Structured ASICs Compete With, And Complement, FPGAs

Oct. 18, 2004
Once the prototyping and beta testing is done and a system goes into production, designers often will wonder: "With the higher per-chip cost of an FPGA, why not replace the FPGA with an ASIC?" But the increasing costs of producing...

Once the prototyping and beta testing is done and a system goes into production, designers often will wonder: "With the higher per-chip cost of an FPGA, why not replace the FPGA with an ASIC?"

But the increasing costs of producing the ASIC, coupled with the reduced market lifetime of the end product (especially in the consumer market space), make it harder to justify the ASIC. And it's even more the case if the FPGA's performance can meet the application's needs.

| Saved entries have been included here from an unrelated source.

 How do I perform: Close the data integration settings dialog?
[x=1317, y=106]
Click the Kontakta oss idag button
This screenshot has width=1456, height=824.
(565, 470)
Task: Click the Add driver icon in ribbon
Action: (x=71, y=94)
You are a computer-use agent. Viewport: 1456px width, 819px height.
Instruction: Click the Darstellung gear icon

Today, a new solution—the "structured" or "platform" ASIC—is entering the fray (for an overview of structured/platform ASICs, see Basics of Design, "Platform ASICs," electronic design, March 15). These alternatives provide an intermediate price point. They can lower the per-unit production costs versus an FPGA while keeping nonrecurring engineering (NRE) costs and turnaround time to one-half to one-third that of a full ASIC.

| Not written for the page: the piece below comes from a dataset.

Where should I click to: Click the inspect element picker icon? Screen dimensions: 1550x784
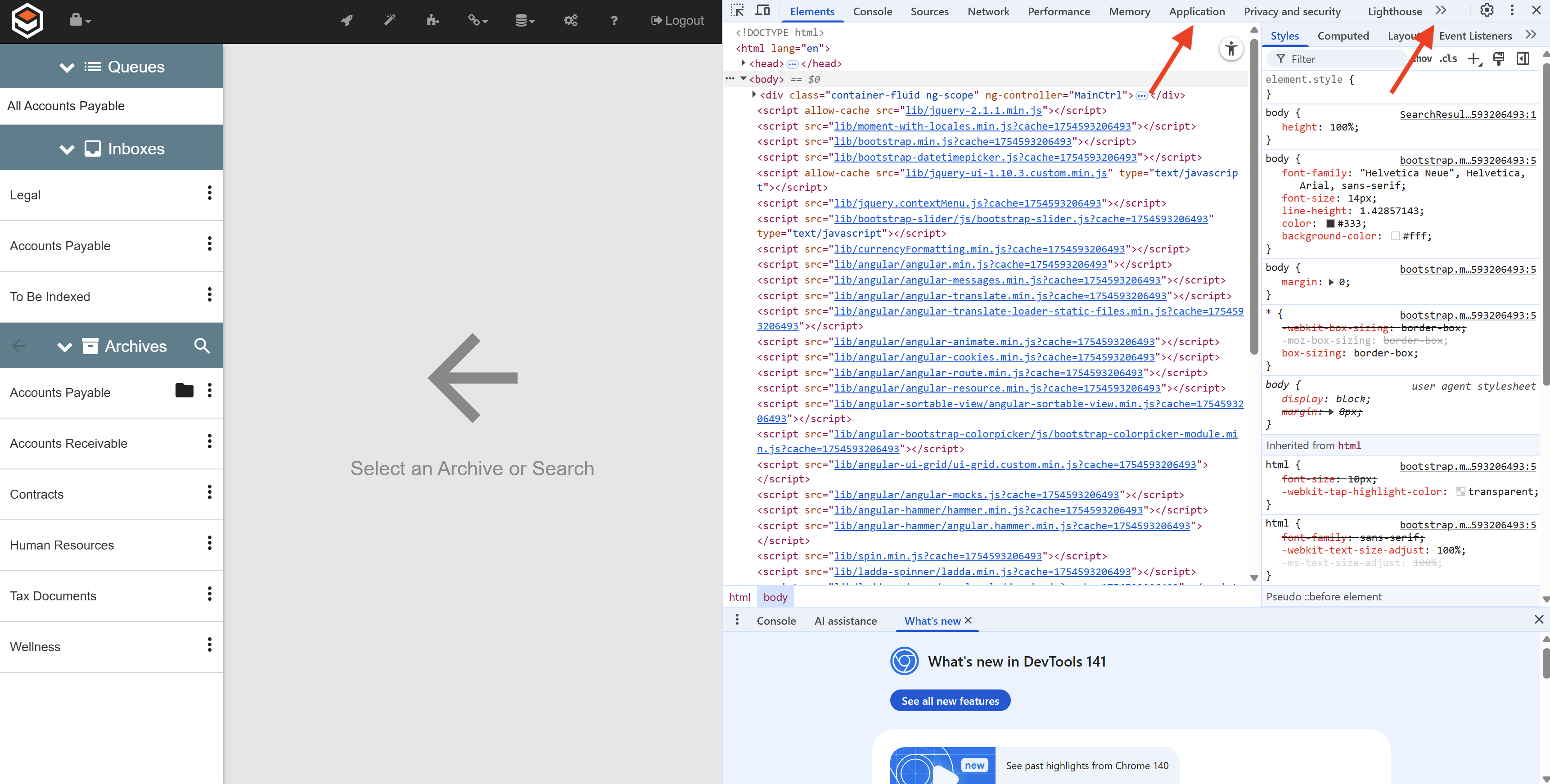point(737,11)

But the crossover point at which it becomes more economical to use the structured or full ASIC solution is shifting upward. In the past, most designers would agree that as volume usage crept past about 10,000 units, an ASIC solution made economic sense, especially if the product life was about two years.

Designers are now forced to re-examine the crossover point, with significant reductions in FPGA costs enabling vendors to sell megagate solutions for under $12 and 50k gate devices for under $3. Due to the NRE charges associated with an ASIC, it might take volumes exceeding 100,000 units or more before some type of ASIC alternative becomes financially attractive.

Furthermore, today's product life cycles are much shorter simply because of the need to continually introduce new features. SRAM- or flash-based FPGAs allow vendors to perform field updates to fix problems or add new features. Full ASIC turnaround times are typically nine to 12 months, so they don't fit the shorter product-life-cycle requirements. Structured ASICs, however, can trim turnaround times to just a few months, enabling them to replace the FPGA.

One example hails from Altera. Its Stratix HardCopy solution allows designers to quickly move a finalized logic configuration from an FPGA to the mask-configured lower-cost alternative. Moreover, for those designers seeking a structured ASIC solution, the HardCopy option can be used without first going to an FPGA implementation.